TO DO: The data should be restated word for word, in full.

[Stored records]

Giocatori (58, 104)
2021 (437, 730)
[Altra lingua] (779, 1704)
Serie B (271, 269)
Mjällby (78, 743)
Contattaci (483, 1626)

ANSWER SPACE:
Giocatori (58, 104)
2021 (437, 730)
[Altra lingua] (779, 1704)
Serie B (271, 269)
Mjällby (78, 743)
Contattaci (483, 1626)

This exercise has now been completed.